Thursday, June 22, 2006

The Dutch movie "A Question of Silence" is realistic. It feels like here. I'm sure there are many differences between Netherlands and US culture, but this movie feels like the same office buildings, streets, chairs, rush, stores--all that.

The one unrealistic thing comes at the start of the movie and the director makes it work, which is good, since it's what the movie is about.

Three women are shopping at their lunch in a so-so clothes store in a so-so tiny mall. They don't know each other. They have each had a difficult morning in terms of respect. The office worker woman, the highest of the three in society, was at a meeting where she said an idea and no one heard it or responded. Then two minutes later a guy said that idea and every one (every guy) said it was a great idea.

The hard working heart of gold waitress at a diner had heard the guy's, the regulars talking about current events and had said her opinion. They did a group sneer saying she was too dumb to know. These guys themselves were not covered with marks of genius. She was really hurt because she knew, she saw them every day. Hurt and angry.

The housewife, Christine, was snarled at by her husband who had no idea how to talk to her. She didn't speak. She doesn't speak for the whole movie. Profound depression, I would say. The movie doesn't say.

So these three women, who didn't know each other, because they wouldn't, are in the small clothes store, the only customers, and the man who manages it who is the only other person there insults one of them.

They make the store furniture into weapons and kill him. They beat him to death with stainless steel store stuff. This is believible inside the movie. It is not vividlly portrayed, thank God.

The public defender, lawyer who is a woman, gets a call about them and we have the four women the movie is about.


Why did they do it, everyone wonders, or seems to wonder. We saw the bad mornings at the beginning of the movie, the women never talk about them, and Karen, the housewife, never talks.

The public defender, very likable smart strong professional woman, talks to them all (or tries to in the case of Christine) and doesn't get much of anywhere.

Her husband, the public defender's husband, a good guy, manages to keep saying the wrong thing. God knows what the right thing to say would be but he's got a gift for saying the wrong thing.
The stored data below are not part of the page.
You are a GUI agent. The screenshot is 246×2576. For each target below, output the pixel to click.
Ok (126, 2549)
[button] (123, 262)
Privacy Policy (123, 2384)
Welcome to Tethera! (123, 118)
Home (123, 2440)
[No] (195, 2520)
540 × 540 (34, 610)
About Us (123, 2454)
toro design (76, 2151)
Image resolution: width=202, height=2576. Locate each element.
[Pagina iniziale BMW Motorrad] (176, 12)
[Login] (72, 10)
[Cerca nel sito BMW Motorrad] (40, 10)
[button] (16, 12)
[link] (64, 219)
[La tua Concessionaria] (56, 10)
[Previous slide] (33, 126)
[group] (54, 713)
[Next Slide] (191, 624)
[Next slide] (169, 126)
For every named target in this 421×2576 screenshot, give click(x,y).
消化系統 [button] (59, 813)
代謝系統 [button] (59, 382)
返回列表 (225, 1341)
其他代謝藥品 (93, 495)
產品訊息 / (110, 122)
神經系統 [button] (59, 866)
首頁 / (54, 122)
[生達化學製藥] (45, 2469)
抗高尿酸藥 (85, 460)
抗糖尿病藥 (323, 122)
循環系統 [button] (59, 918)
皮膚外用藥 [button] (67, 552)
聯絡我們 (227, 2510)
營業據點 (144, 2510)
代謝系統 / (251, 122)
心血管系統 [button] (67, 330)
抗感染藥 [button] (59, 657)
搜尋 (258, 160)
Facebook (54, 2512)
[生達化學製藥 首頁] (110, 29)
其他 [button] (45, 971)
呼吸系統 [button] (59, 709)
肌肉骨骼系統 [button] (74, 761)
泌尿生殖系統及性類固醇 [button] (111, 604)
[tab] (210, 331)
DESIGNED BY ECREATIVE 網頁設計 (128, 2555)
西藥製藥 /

When the lawyer and the office worker of ignored idea meet it's intense. They are the two women of the four most like each other.

The office worker stands in front of the lawyer and close to her and runs her hands around the lawyers body, starting at the top of her head from about three inches away, slowly. Intense.

This makes so much sense to me and I don't know why. Some kind of who are you thing. It feels like it takes a very long time.

When I saw it happen, I felt like there are many ways we could be with each other that we've missed because of not having enough time, being under too much pressure, no having enough privacy. Whatever this outline-the-aura long gesture was, if the lawyer's husband had been around he would have stopped it with a snort.

And it doesn't lead to anything but thoughts of another world inside a world very much like this one.

The lawyer is under a lot of pressure. The case is getting a lot of press. Everyone she knows tells her what to think about it. Two of her clients aren't helpful in talking to her, and one of them doesn't talk to her or anyone. Her husband, a simple, unlikable guy, can't remember when last she spoke.

The case does not end in the movie. The movie ends while the case is going on and somebody says something to the public defender on the courthouse steps, and she laughs.

That laugh is something else. Not summarizable and very real, sort of like the no-touch touch of the lawyer and her conventionally smartest client.

In the comic strip "Sylvia" by Nicole Hollander, Harry the bartender one time says to Sylvia, "You're always complaining about men. Have you ever thought about what the world would be without me?"

Sylvia says, "Yes, lots of fat, happy women and no crime."

There's something about thinking about that line in the context of this movie because the waitress, that's how she presents herself, as an overweight happy jolly laughing woman. Doesn't like being sneered at though.

We miss the things people don't say because they're sneered at. We miss the gesture we don't think of making because we don't have enough time with each other. There's a lot missing and in its straightforward and strange way this movie puts some of it back.